Worn out. It's been a dramatic week work-wise, not even counting the 5-day inter-disciplinary unit myself and five others have thrown together in 6 hours - plus some typing time at home. On top of all the brain-busting (The New Deal: Relief, Recovery, Rhetoric, or Revolution? Discuss.) and networking, our principal jumped into the action by rearranging mine and a few other coworker's schedules for the school year. A lot. Not only my subjects, but hours have been shifted - most unhappily. And we have officially lost my mentee, who has been displaced to an elementary school. The drama in detail:

Tuesday night was a board meeting, where final "counts" were taken of each school and the board decides if a school can hire any last-minute people. This is all done on per-hour basis, stupidly. West was given 0.4 FTE, or translated into 2 classes. We needed 1.0 to keep my mentee. So he's gone. Now my principal had to decide - add classes to part-timers, or hire someone to teach 2 hours a day? We're not sure what the final decision is, but all we know is on Wednesday, the schedules started changing.

I went from three 8th grade classes to one 7th and two 8th (of course - I packed all my 7th grade stuff up and put it in storage). My coworker, who had 1 Econ elective and 4 7th grades, now has 3 preps - worst yet, SHE got my 8th grade and a NEW elective.

I also went from teaching 3rd-5th hour to gaining a Homeroom, teaching 1st hour, 3rd, and 4th. So my day of starting at 10:15 now starts at 8am, and ends at 1:00 instead of 2:00. Which is inconvenient for reasons I won't go into here.

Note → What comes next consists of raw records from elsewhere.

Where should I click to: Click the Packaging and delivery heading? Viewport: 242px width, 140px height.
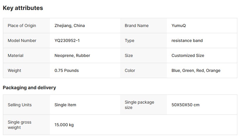tap(29, 87)
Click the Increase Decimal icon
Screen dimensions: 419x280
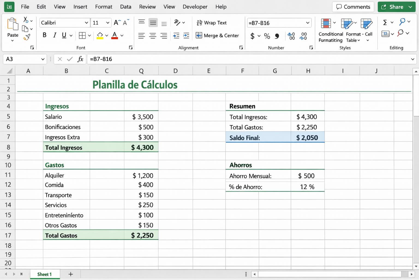click(x=291, y=36)
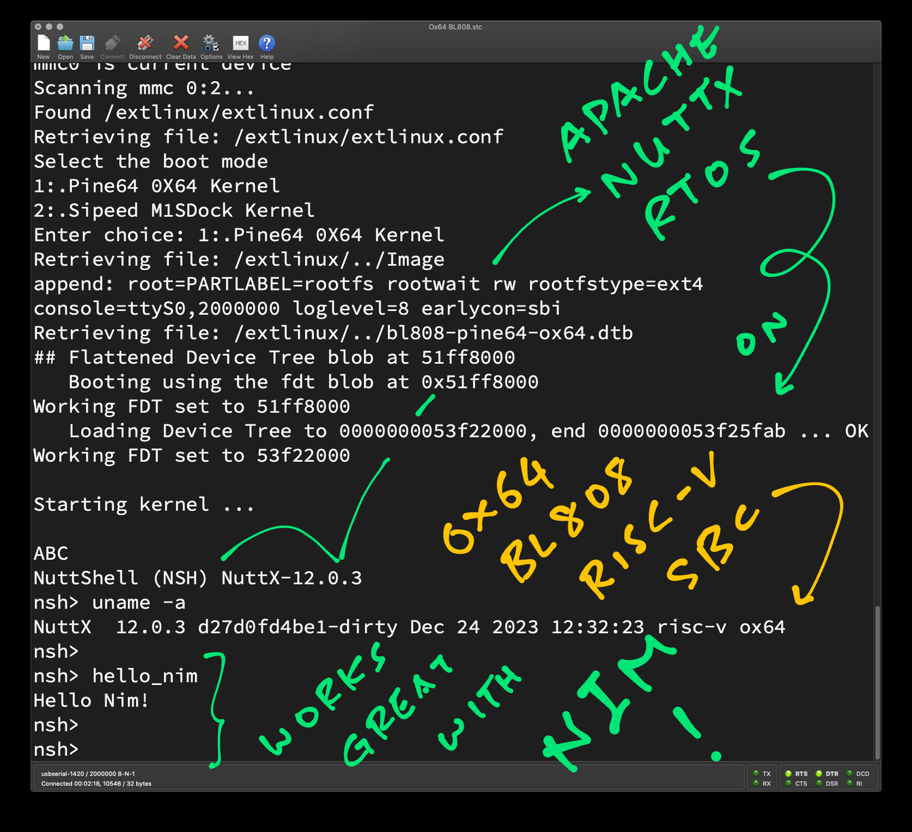Disconnect from the serial device
Viewport: 912px width, 832px height.
click(145, 44)
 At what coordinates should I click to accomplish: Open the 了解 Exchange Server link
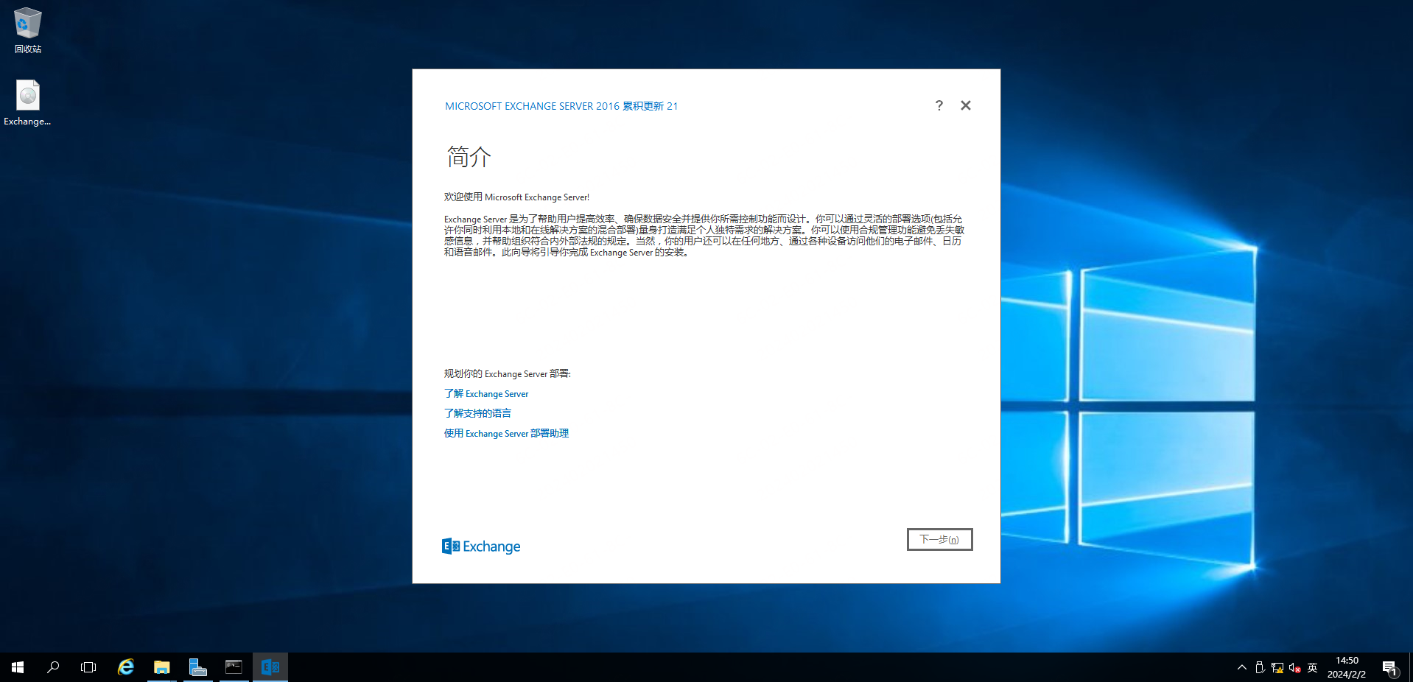(486, 394)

I think what I'm most irritated about is losing one of my 8th grade. I was really looking forward to teaching all one subject and it NOT being 7th grade, which I've taught for 4.5 years now. And why my coworker, who has never taught 8th grade EVER, now has it as one of three preps is beyond me. Ah well.... perhaps this shall pass? The fat lady hasn't truly sung yet, and rumor abounds that kids are still registering at West...

Tuesday, August 15, 2006

Go Broncos... fire that prez!

My alma mater has fired the president of the university, 8 months after extending her contract. I don't know what could have changed in 8 months when the official position is "enrollment has declined 15% in the three years of her tenure." They offered quite a nice little package to get her out but she refused, so they fired her. Apparently she's thinking about fighting the "wrongful" termination.

I guess the only bright spot is that my beloved President, Diether Haenicke, has been named interim. Diether was prez when I attended and what I remember about him is what I think universities lack these days - I saw him walking on campus, he held open office hours a few times a month where kids could walk in and talk about anything that was on their mind, and I guess mainly that people KNEW him. Who he was, about his family, his love of Western. A good choice for the trustees to make.

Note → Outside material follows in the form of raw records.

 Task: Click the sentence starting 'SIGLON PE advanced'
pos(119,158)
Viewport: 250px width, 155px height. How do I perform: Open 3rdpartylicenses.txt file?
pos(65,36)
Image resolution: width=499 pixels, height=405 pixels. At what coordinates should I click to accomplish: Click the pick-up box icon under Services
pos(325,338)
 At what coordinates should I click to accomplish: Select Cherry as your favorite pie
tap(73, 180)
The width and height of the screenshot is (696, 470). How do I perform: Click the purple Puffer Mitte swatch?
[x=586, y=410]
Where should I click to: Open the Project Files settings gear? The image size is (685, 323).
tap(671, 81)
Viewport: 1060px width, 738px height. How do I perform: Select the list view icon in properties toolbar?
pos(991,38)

My thought about why enrollment is declining at WMU? The only news I receive is about new graduate research facilities, science facilities, engineering facilities, more buildings, buildings, buildings and research, research, research. I don't see where Western is honoring their core - the teaching profession - nor any of the "liberal arts" majors. I also wonder about fees, the requirement of a laptop of all incoming freshmen, and that sort of thing. And the declining income of people in Michigan in general. Ah well, perhaps Diether can rescue things.

Monday, August 14, 2006

Democracy as experiment

Today's day of the History Grant was, as usual, mind-melting. Headache began about 1:30 and I had to take 3 Advil to get it under control. My brain has been laying wasted all summer, and what a jerk back to reality today was! Today's deep thoughts:

Democracy, being an experiment, needs to be constantly tested. The Founding Fathers, knowing their history, knew that a republic will eventually decay; see Rome, Time is the enemy of a democracy.

The way to analyze a democracy - whether it is "good" or "bad" - is to study what kind of culture it produces. What does it do for an individual person? Does it develop or prevent the full potential of a person?

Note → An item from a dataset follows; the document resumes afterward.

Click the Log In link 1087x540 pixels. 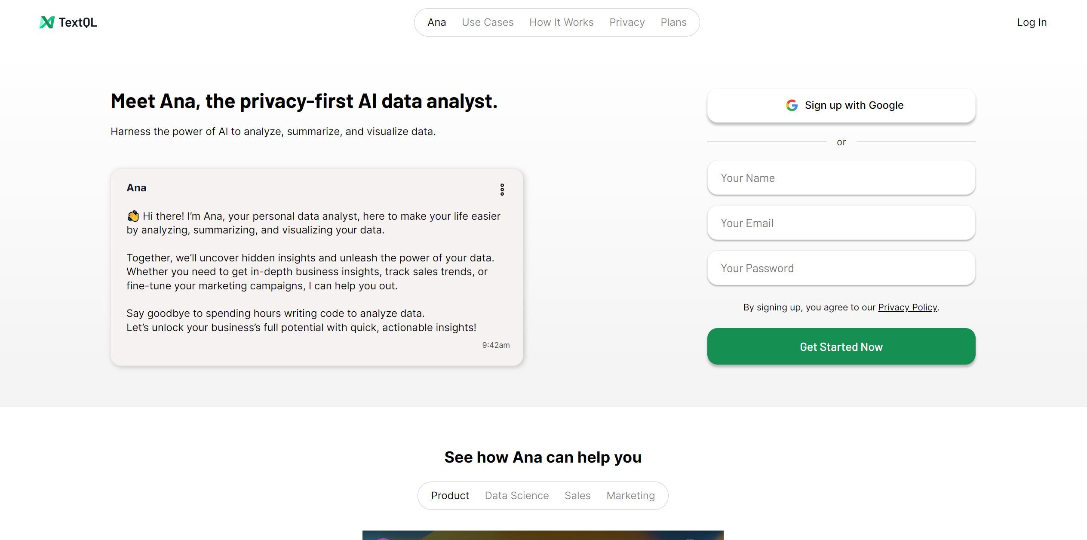pos(1032,22)
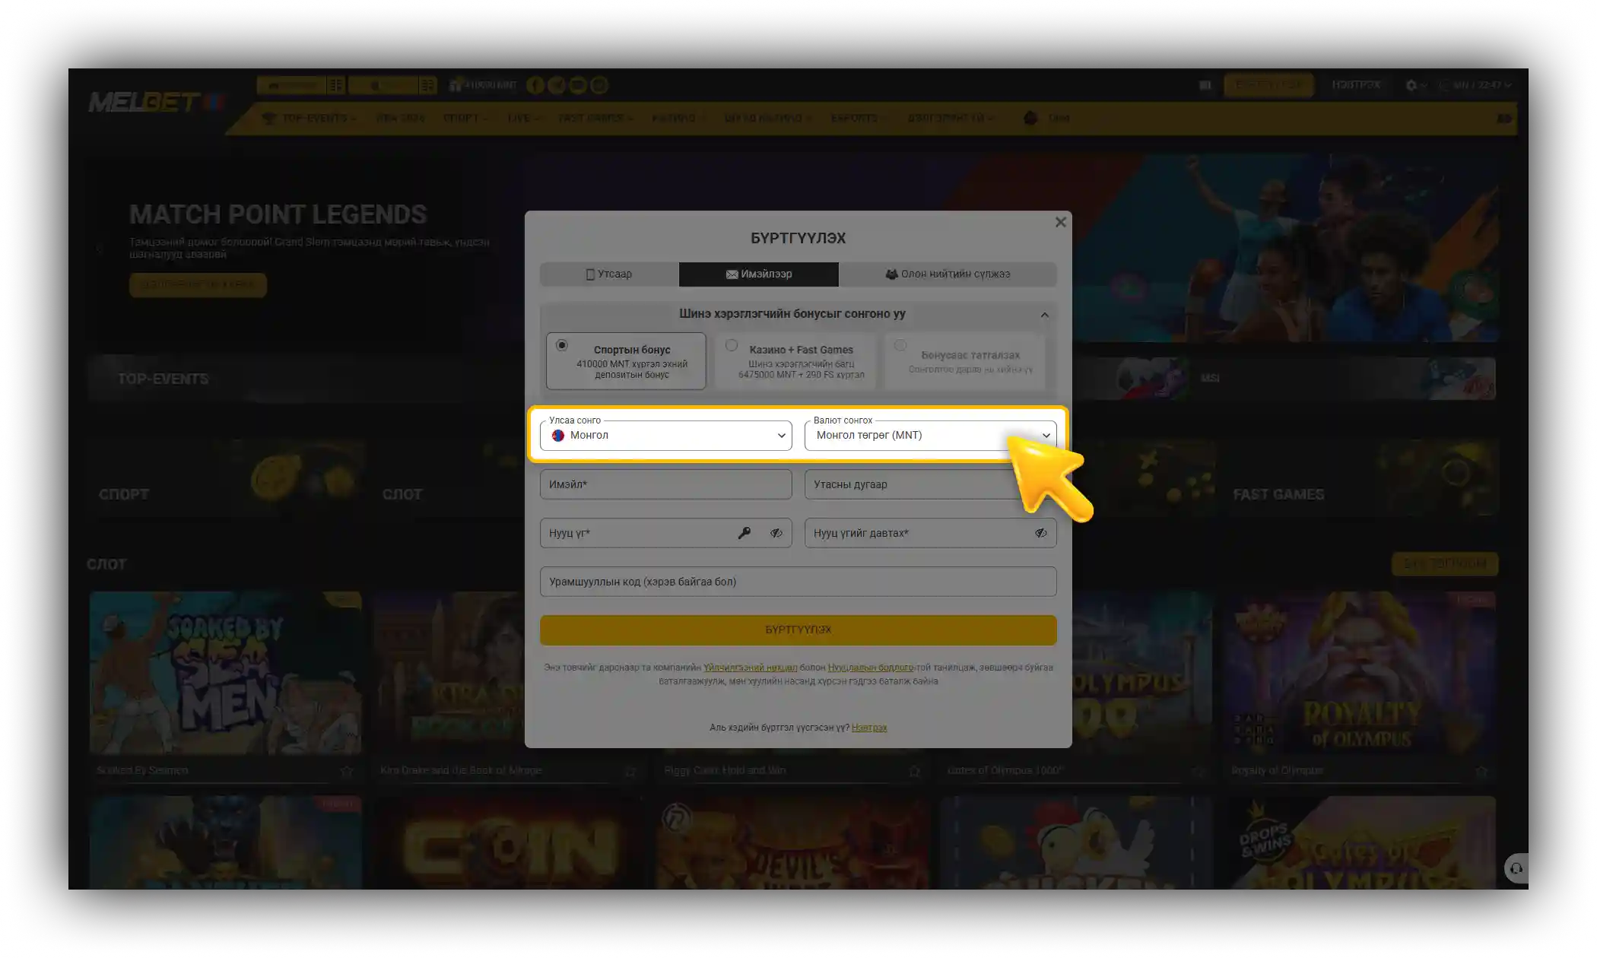
Task: Click the key icon to generate password
Action: tap(745, 533)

Finally, some discussion on character (under the auspices of Hawthorne's "Scarlet Letter"). In today's society, one professor argued, we are more interested in personality than character; that is, we build ourselves from the outside in, instead of the inside out. To fight the decay of a democracy we must continue to have character and historical consciousness; understanding the character of our ancestors, how our country navigated through "tests" previously, and how we should continue to strive to build character. Another professor argued that we are, as a society, on the cusp of a great decay - the obsession with glam and glitter and the personality of vapid celebrities is rapidly overtaking a concern for character.

Interesting things to think about. We then talked about how history is approached in different ways, depending on the age and the surrounding politics and social issues of the time, and how to navigate prior social research keeping those biases in mind. Specifically, the study of art and literature - what did a particular piece mean to people when it was created, and what does it mean to us now?

In small-group news, we decided on an essential question: "What events in the American Revolution tested loyalty?" and worked out the guiding questions which I won't go into here. We also started mapping out the concepts we want kids to get out of the book My Brother Sam Is Dead. After we figure out the rest of the mini-unit and how many days we want it to take, we're going to tackle coming up with a DBQ (document-based question) to replace the final assessment of the unit, and throw that together. Making kids learn how to think, that's our goal!

Sunday, August 13, 2006

Poll time!

I like doing these. Thought it was interesting - and not at all surprising.

Your Political Profile:
Overall: 60% Conservative, 40% Liberal
Social Issues: 75% Conservative, 25% Liberal
Personal Responsibility: 75% Conservative, 25% Liberal
Fiscal Issues: 50% Conservative, 50% Liberal
Ethics: 25% Conservative, 75% Liberal
Defense and Crime: 75% Conservative, 25% Liberal

Cheeseburger in Paradise? / Serious brain work ahead

We have returned from two whirlwind weekends of camping. Last weekend we were at Yogi Bear's house in Frankenmuth with Grandma and Papa Van Eeuwen. We visited "the Christmas Store" (Bronner's) and the Cheese Haus downtown, played around the campsite, and went swimming a lot. Doug and I played a lot of Hand & Foot cards and are determined to practice at home to get better (and for me to learn how to add up the points!).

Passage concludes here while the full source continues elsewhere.